メルケル時代の「黄金の16年間」の実態

 下の図表はユーロ加盟国の実質GDPの水準に関し、現在とパンデミック直前(2019年10~12月期)を比較したものだ。ドイツだけがほとんど成長していないことが分かる(小数点第三位まで取れば1.001)。

 グローバル製薬企業が拠点を構えるアイルランドがワクチンや医薬品などの輸出で急激に押し上げられた例はともかく、ユーロ圏全体ではパンデミック直前対比で+6%程度、そのほかの加盟国も+6~10%の伸びが実現している。ユーロ圏においてドイツがいかに特異な状態に置かれているかが分かる。

 なお、前ページの鉱工業生産の図表において2005年を基準(100)としているのはメルケル政権のスタートに合わせたためだ。

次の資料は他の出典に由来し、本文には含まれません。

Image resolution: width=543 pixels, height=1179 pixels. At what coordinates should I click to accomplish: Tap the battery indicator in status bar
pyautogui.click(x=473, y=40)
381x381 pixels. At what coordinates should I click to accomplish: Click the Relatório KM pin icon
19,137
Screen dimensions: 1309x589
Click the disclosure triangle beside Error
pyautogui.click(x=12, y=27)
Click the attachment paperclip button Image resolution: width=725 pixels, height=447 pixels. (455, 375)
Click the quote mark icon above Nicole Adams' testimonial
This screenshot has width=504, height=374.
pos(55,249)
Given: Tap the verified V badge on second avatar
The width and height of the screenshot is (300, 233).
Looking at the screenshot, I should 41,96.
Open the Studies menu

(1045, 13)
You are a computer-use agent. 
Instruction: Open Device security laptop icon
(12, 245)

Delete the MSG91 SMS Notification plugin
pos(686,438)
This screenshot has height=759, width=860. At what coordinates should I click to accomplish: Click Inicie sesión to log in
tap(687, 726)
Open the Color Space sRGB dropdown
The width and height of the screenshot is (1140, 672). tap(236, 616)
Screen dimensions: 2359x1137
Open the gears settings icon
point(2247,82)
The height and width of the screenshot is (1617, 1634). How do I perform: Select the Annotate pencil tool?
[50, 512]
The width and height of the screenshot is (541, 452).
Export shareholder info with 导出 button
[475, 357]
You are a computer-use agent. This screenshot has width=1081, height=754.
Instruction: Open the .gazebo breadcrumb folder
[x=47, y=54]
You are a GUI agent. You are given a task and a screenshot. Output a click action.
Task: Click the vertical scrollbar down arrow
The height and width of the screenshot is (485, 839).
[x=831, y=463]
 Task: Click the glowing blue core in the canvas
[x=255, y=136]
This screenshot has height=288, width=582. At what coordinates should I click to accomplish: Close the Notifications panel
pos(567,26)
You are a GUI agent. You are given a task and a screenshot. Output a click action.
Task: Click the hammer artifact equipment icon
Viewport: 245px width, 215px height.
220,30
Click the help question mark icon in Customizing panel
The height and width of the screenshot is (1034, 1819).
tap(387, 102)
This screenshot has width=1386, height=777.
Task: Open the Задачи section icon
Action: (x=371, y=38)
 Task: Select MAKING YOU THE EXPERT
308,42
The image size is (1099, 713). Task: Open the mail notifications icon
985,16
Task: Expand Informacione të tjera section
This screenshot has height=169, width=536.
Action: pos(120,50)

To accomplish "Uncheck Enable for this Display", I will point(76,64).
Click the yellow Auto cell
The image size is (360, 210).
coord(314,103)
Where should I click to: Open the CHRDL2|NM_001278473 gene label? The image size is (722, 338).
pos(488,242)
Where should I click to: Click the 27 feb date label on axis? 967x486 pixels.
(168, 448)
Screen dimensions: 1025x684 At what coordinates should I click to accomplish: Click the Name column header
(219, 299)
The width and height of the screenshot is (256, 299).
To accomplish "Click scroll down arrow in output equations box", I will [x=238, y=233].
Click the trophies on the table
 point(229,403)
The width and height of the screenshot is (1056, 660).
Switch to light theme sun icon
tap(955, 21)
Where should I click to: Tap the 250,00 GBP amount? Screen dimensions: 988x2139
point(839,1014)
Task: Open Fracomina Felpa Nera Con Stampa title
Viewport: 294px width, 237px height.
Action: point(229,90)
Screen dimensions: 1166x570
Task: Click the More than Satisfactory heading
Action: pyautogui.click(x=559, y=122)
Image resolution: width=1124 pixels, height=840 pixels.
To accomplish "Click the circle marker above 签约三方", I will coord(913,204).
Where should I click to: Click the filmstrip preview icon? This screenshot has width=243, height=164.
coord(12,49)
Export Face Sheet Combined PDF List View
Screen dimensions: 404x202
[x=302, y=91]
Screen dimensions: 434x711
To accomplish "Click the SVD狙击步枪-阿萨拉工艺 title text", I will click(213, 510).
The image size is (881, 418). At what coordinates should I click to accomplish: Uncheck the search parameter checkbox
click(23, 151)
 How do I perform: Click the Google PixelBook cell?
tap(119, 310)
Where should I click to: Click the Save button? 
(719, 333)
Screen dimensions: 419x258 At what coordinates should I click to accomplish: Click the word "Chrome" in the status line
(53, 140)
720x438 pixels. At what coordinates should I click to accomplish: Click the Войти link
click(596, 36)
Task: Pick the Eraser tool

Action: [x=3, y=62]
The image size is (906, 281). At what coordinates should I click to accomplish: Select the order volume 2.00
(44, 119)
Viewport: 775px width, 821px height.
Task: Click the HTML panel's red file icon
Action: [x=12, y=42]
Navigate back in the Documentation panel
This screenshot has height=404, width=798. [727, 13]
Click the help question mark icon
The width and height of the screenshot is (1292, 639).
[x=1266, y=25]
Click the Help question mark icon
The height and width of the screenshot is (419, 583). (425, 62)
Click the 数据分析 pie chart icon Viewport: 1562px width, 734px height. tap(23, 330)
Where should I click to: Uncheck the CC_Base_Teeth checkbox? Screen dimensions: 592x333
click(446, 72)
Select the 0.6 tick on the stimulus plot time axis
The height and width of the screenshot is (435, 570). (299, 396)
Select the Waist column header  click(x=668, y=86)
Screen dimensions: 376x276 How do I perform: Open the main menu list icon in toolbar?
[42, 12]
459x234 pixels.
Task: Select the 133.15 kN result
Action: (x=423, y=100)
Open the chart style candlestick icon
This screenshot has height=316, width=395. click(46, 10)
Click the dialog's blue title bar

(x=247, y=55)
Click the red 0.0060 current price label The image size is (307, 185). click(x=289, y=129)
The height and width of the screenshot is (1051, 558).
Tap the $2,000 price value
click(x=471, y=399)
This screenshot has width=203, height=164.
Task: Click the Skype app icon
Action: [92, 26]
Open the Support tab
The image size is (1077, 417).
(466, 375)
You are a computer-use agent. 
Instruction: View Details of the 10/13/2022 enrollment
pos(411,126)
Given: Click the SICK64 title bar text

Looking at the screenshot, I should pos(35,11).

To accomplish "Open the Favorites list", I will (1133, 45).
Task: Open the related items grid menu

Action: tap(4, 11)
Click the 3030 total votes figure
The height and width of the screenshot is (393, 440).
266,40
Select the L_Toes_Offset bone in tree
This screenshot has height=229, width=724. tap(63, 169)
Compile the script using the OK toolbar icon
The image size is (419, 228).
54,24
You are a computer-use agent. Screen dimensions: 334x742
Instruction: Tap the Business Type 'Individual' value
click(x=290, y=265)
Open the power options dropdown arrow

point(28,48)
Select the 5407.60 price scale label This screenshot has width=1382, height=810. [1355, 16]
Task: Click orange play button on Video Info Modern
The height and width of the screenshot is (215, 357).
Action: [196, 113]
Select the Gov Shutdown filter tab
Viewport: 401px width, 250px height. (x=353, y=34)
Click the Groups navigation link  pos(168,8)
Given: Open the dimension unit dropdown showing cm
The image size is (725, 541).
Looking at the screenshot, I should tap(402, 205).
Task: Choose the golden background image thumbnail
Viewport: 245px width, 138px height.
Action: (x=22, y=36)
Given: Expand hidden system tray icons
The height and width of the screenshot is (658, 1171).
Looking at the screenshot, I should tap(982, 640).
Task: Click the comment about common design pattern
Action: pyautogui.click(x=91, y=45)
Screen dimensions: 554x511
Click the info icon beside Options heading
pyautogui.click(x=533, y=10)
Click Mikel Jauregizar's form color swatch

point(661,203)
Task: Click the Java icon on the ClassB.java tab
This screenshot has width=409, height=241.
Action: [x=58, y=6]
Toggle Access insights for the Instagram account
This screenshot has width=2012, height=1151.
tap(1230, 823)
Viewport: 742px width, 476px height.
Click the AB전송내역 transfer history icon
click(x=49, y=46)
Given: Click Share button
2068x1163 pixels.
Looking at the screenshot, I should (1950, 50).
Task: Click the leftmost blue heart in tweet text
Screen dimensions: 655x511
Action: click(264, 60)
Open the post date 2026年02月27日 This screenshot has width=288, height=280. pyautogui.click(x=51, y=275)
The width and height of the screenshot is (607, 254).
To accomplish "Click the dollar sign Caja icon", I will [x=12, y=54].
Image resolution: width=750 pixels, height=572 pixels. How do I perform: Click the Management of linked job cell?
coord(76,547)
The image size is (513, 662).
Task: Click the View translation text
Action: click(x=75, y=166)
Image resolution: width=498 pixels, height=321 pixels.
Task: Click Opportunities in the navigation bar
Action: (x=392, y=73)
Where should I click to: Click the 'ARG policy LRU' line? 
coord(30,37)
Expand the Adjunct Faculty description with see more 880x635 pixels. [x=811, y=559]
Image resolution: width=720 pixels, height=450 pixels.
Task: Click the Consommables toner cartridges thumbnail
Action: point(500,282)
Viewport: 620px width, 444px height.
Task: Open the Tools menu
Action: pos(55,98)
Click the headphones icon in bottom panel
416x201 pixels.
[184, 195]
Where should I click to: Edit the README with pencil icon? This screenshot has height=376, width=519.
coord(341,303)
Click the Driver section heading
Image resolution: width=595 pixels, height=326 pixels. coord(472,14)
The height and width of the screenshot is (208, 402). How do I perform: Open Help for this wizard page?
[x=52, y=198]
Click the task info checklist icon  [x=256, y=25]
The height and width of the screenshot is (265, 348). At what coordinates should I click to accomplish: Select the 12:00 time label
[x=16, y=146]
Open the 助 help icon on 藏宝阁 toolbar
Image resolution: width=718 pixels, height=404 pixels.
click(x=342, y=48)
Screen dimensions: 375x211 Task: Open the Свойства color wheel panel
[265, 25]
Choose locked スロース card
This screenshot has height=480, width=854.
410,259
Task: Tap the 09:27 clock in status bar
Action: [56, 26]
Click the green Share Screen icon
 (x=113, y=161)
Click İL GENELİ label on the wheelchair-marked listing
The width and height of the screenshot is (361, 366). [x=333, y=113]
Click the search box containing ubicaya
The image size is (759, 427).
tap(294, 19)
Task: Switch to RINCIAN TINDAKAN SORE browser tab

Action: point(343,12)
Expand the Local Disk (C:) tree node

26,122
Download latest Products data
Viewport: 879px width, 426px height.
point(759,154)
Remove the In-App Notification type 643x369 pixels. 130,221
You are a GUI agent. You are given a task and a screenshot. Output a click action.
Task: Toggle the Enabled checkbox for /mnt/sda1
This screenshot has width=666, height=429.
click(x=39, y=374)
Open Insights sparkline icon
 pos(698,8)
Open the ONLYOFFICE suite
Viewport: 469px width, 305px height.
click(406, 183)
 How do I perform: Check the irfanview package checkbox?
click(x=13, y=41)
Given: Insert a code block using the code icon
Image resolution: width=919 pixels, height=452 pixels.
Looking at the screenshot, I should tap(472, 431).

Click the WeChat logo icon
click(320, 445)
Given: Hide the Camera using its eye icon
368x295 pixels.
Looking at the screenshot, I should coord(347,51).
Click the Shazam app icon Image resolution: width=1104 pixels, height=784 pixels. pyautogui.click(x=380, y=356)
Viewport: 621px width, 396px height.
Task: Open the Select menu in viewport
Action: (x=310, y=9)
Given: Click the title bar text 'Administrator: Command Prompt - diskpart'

 メルケル時代にロシアから安価な天然ガス調達を進め、最大の得意先である中国に自動車を中心として輸出を加速させてきた結果、鉱工業生産の水準は2017年には2005年対比で+20%増を果たした。

 労働市場もその好影響は明確に出ており、メルケル政権の16年間において、失業率の上昇を経験した年はリーマンショック翌年の2019年(前年比+0.4%ポイント)、欧州債務危機ピーク時の2012年(同+0.1%ポイント)、パンデミック初年度の2020年(同+1.1%ポイント)の3回だけだった(以下の図表)。

 就任時の2005年から退任時の2021年にかけて失業率は11.3%から5.2%へ半分以下となっており、政治手法に毀誉褒貶はあったものの、経済面では間違いなく黄金の16年間だったと言えるだろう。